The great #Troll debate has reared its deformed head again, only this time it has taken centre stage like never before.
Following a well publicised barrage of abusive, perverse, nasty and threatening tweets against a number of high profile Tweeters (mainly women) in the UK and the threat of a crowd-sourced boycott of the service, Twitter was forced to speak out.
Such was the media outcry that the head of Twitter UK was placed before the cameras to apologise on behalf of its service against how it deals with abusive users.
As a result, Twitter has announced an update to its rules and stated that it is making a commitment to improve it’s processes.
We’re here, and we’re listening to you – Twitter
- It has updated the Twitter Rules to reiterate the point that it does not tolerate abusive behaviour.

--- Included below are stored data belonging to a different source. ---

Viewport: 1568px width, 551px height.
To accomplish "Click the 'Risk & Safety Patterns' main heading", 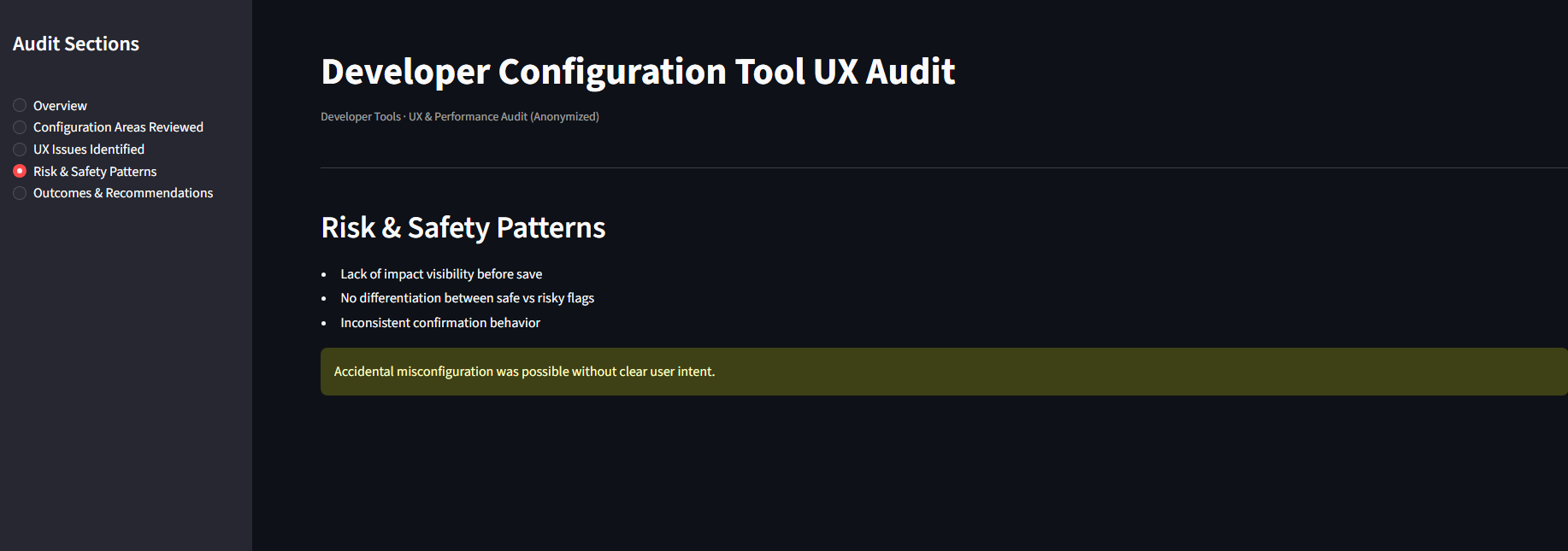I will click(463, 228).
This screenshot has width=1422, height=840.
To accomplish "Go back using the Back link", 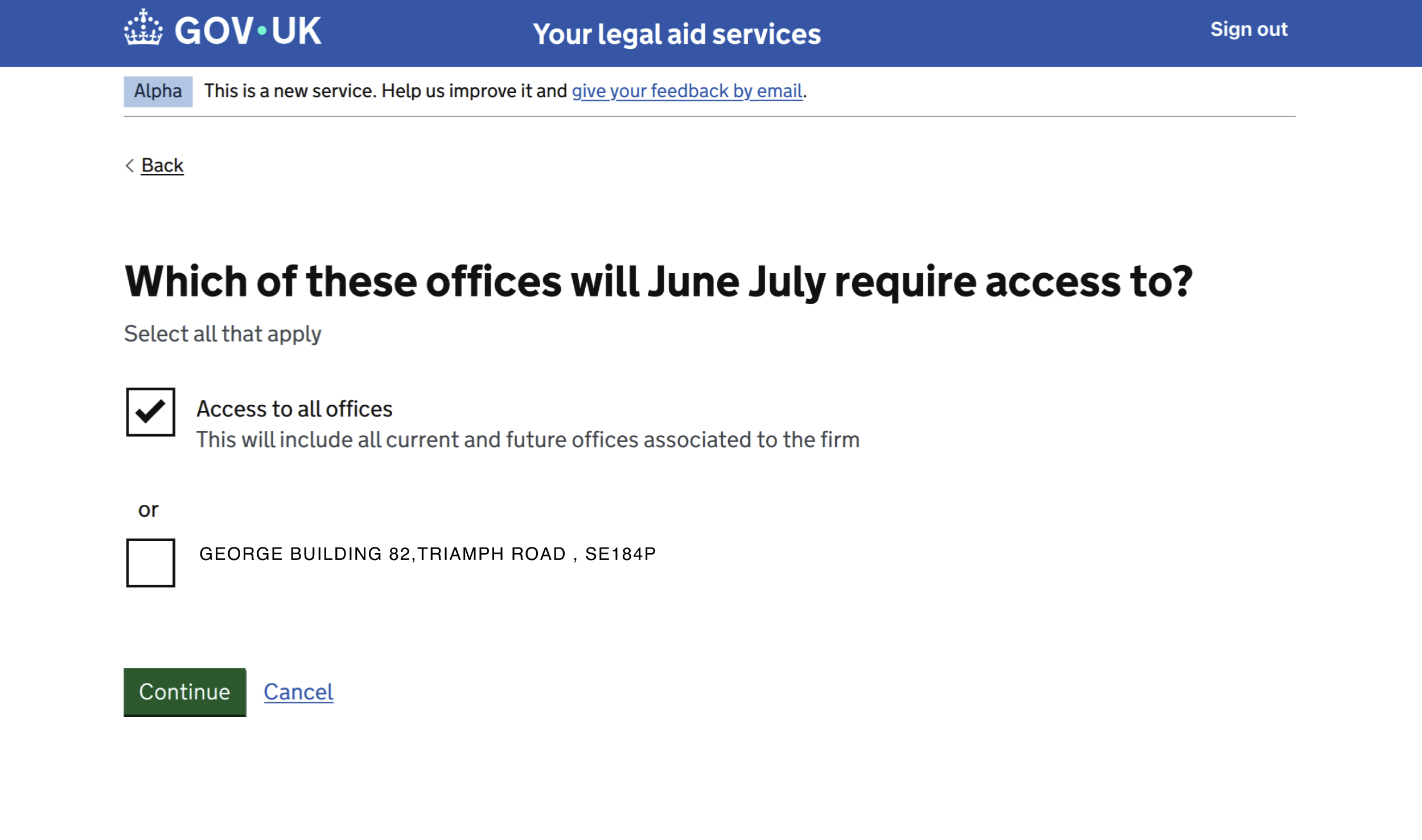I will [162, 166].
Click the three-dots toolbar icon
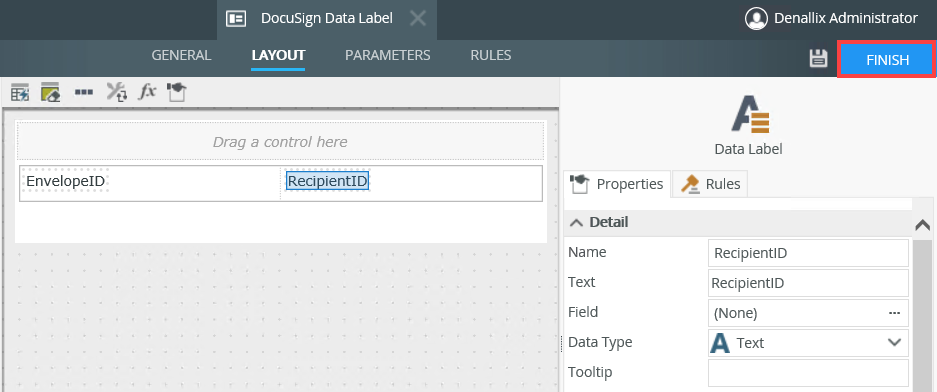937x392 pixels. (84, 92)
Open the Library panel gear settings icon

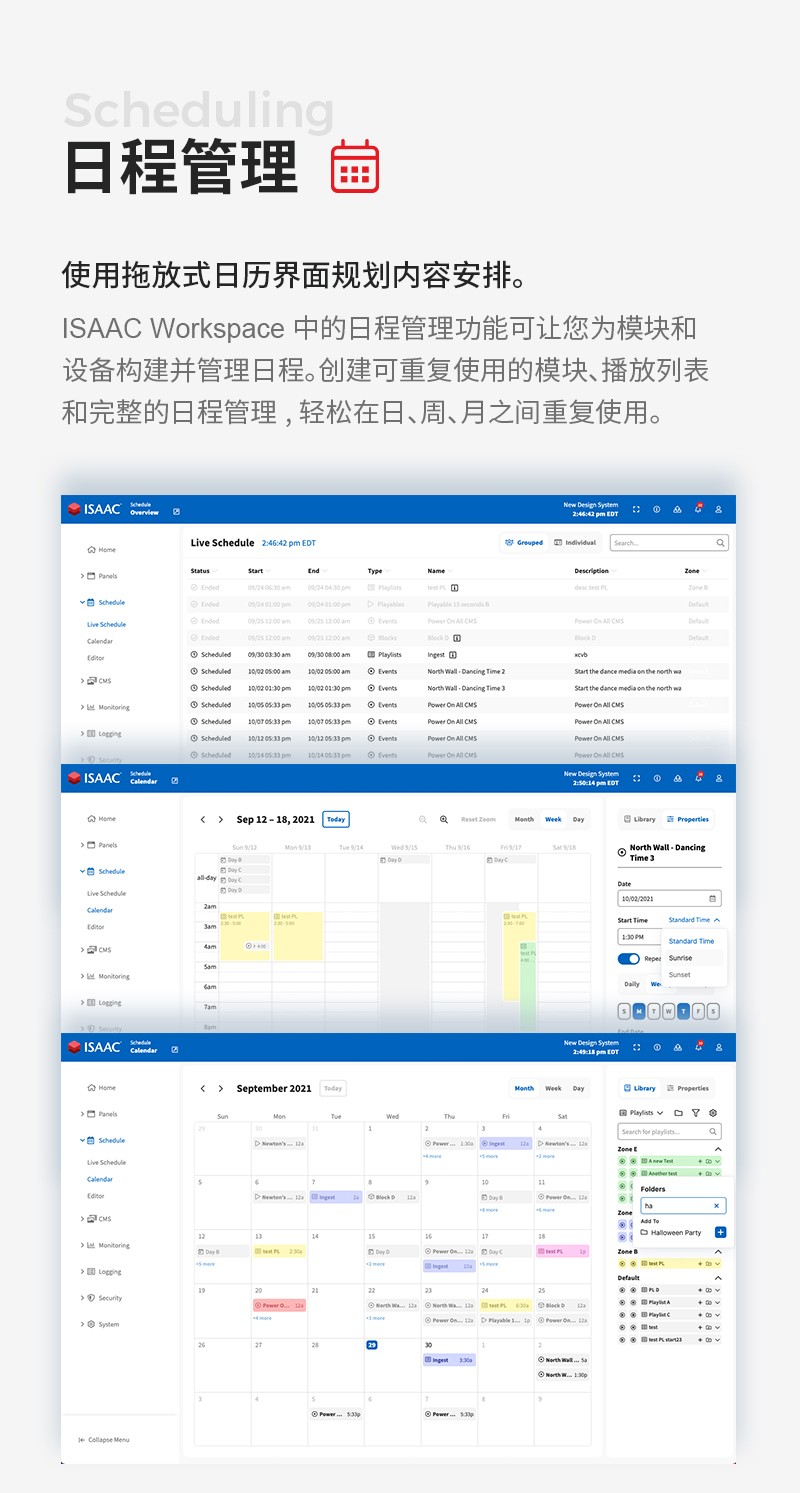tap(713, 1113)
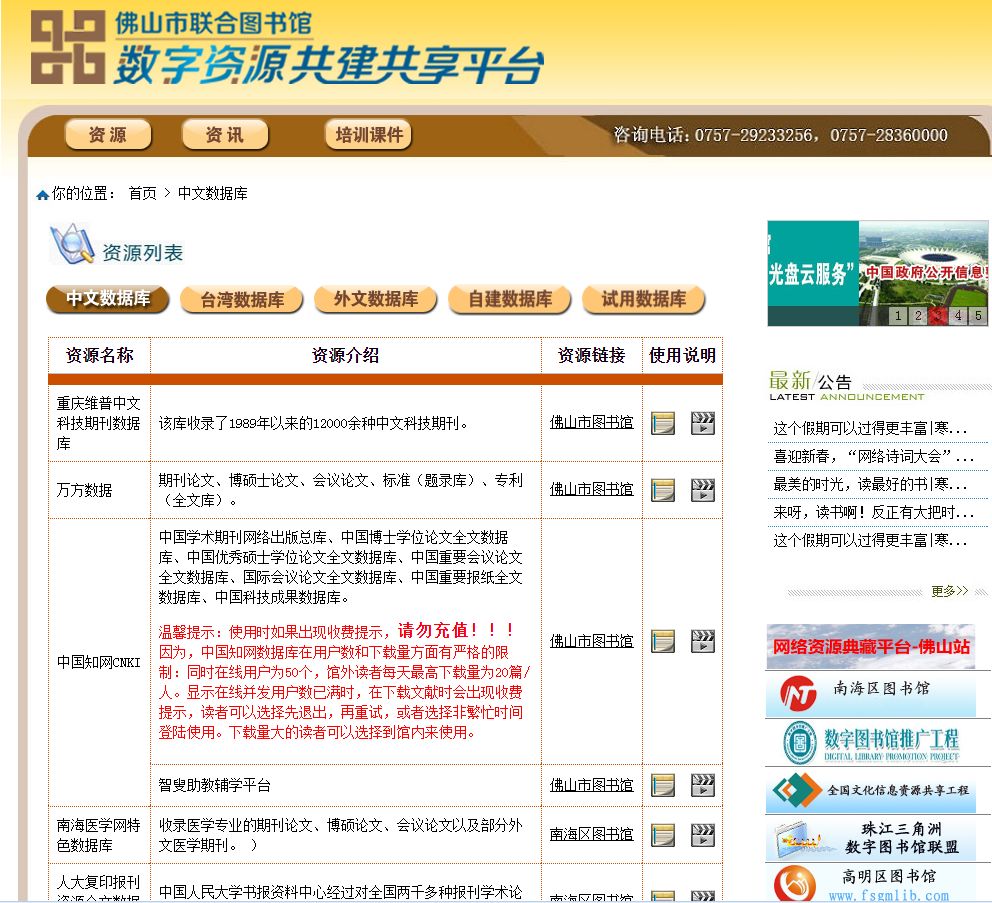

- It has introduced a ‘Report Tweet’ function to make it easier to flag inappropriate content.
- It will promote the services of the UK Safer Internet Centre to provide advice on staying safe online.
- It is recruiting extra staff to place greater focus on effective handling of abuse reports.
Undoubtedly, something had to be done and Twitter had to be seen to be taking decisive action.
Will it stop Trolls doing what they do on Twitter?
I suspect not, it takes a suspended user all of 60 seconds to have another account up and running if they really want to.
But whilst it may not resolve the problem, at least it may reduce the volume and increase awareness.
Twitter’s endeavours to more pro-actively police their network could however raise the trickier question of what exactly constitutes trolling.
A lot of cases are very clear cut, if someone is being threatening then suspend/ban the account and report it to the authorities as needed.
But what about the middle ground? There will be a lot more tweets that fall into this category. At what point does the right to free speech infringe upon another’s rights? Shouldn’t we have the right to criticise? Or should we have the right to be nasty to others? That’s up to you to decide.
As I said at the start, this is not an issue solely of Twitter’s making. Trolls have been roaming the anonymous underbelly of the web since its inception; but mostly as a solitary creature with a lone digital footprint. Only recently have they developed the ability to target those in the public eye en-masse, and Twitter has played a large part in that by providing (unprecedented) direct and unfiltered access to celebrities and public figures. Twitter’s great draw is also a great weakness, and now they have to balance the two.
As such, there’s a very good chance your favourite/most hated public figure is only 140 characters away, so do feel free to reach out and send them a Tweet or two.